Objective:
Extract every line of the listing below verbatim, omitting the pictures from your answer.
═════ Dataset records
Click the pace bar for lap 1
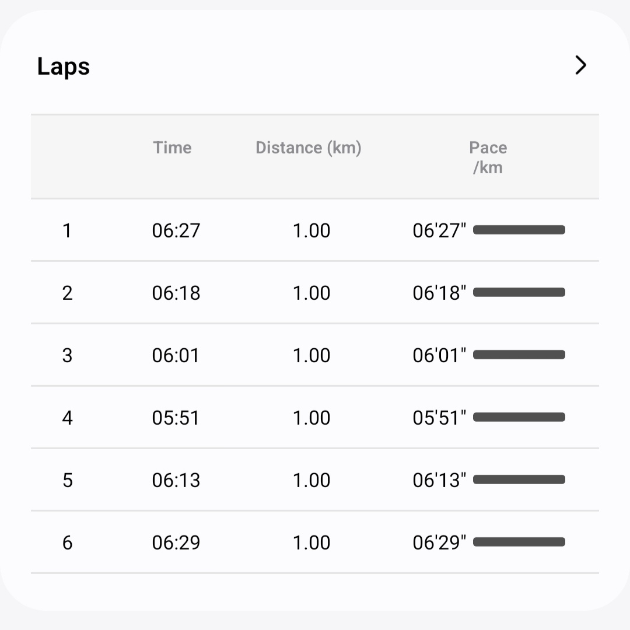Viewport: 630px width, 630px height. tap(519, 230)
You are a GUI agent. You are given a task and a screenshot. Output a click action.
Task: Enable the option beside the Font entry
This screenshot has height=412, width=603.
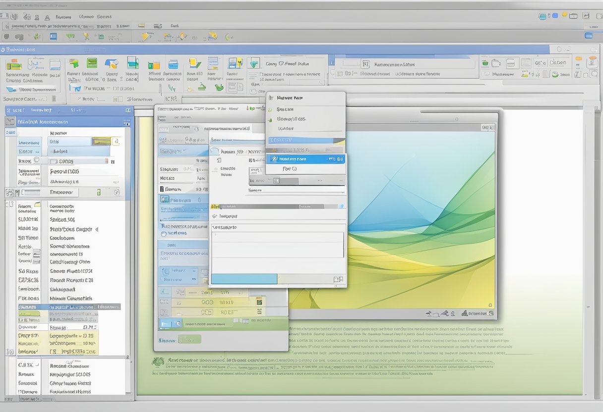tap(295, 169)
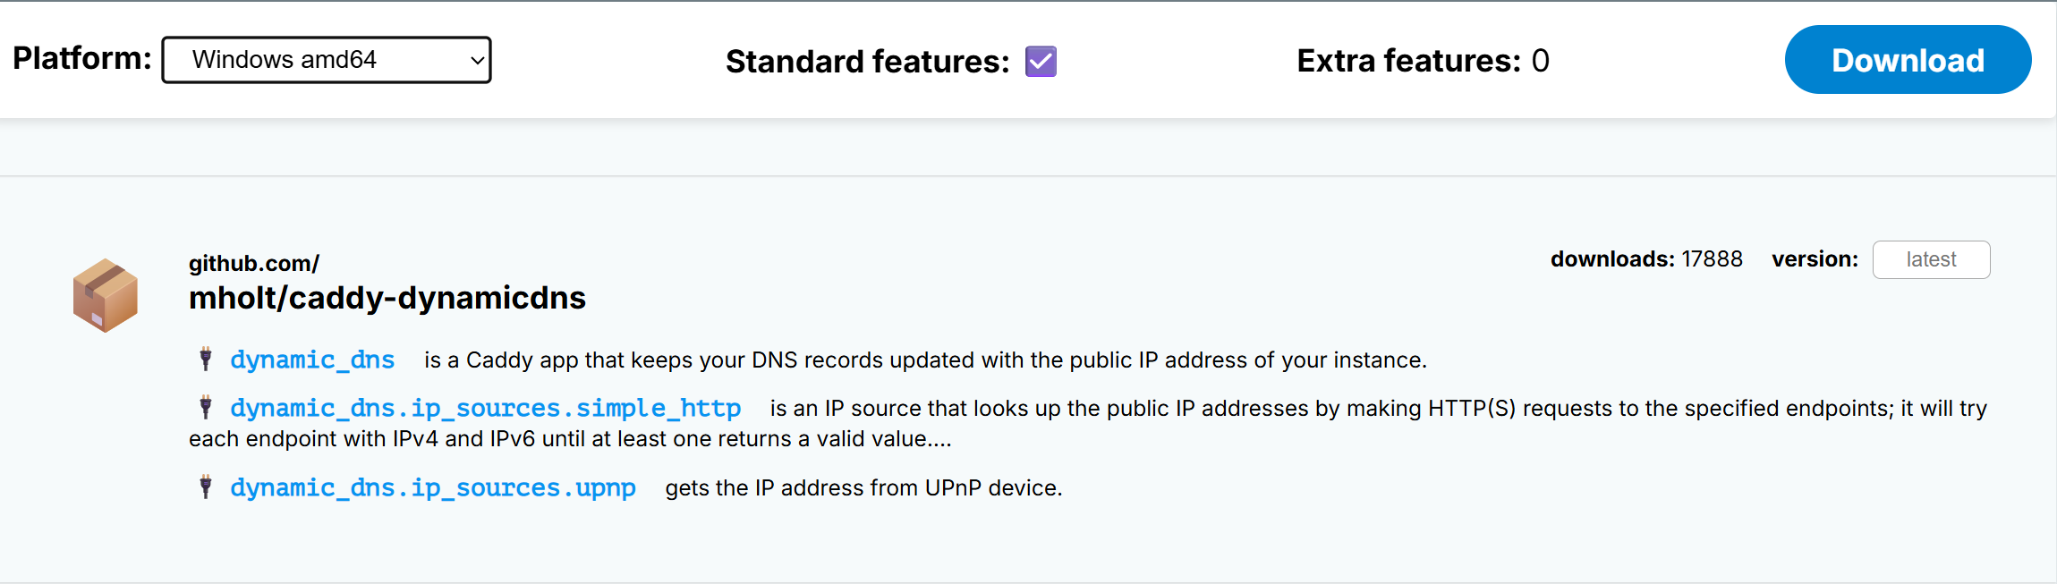Open the dynamic_dns module link
Viewport: 2057px width, 584px height.
point(312,360)
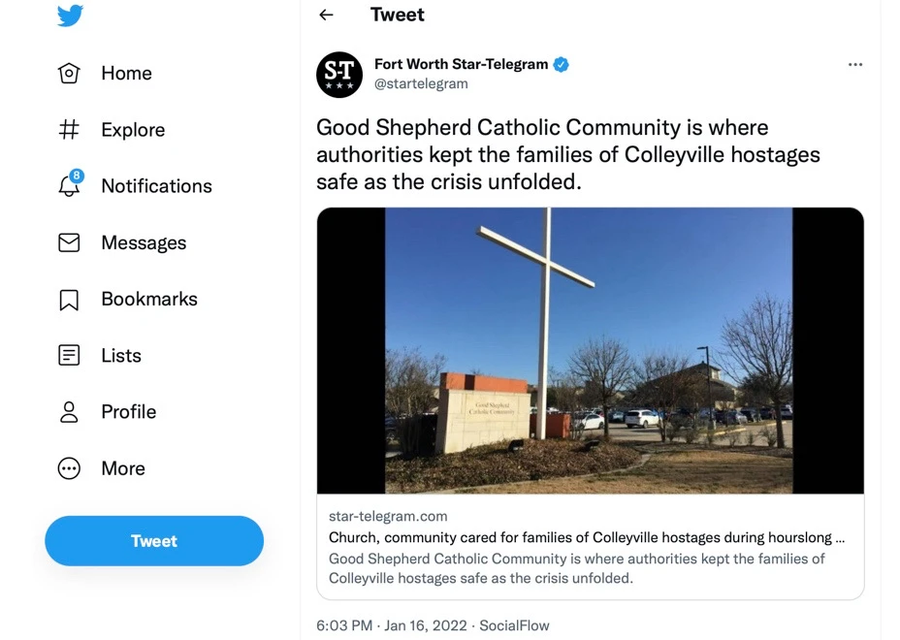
══════════
Finished exercise:
Click the pace bar for lap 1
Viewport: 630px width, 630px height. tap(519, 230)
You are a GUI agent. You are given a task and a screenshot. Output a click action.
Task: Enable the option beside the Font entry
This screenshot has height=412, width=603.
tap(295, 169)
Open the dynamic_dns module link
Viewport: 2057px width, 584px height.
point(312,360)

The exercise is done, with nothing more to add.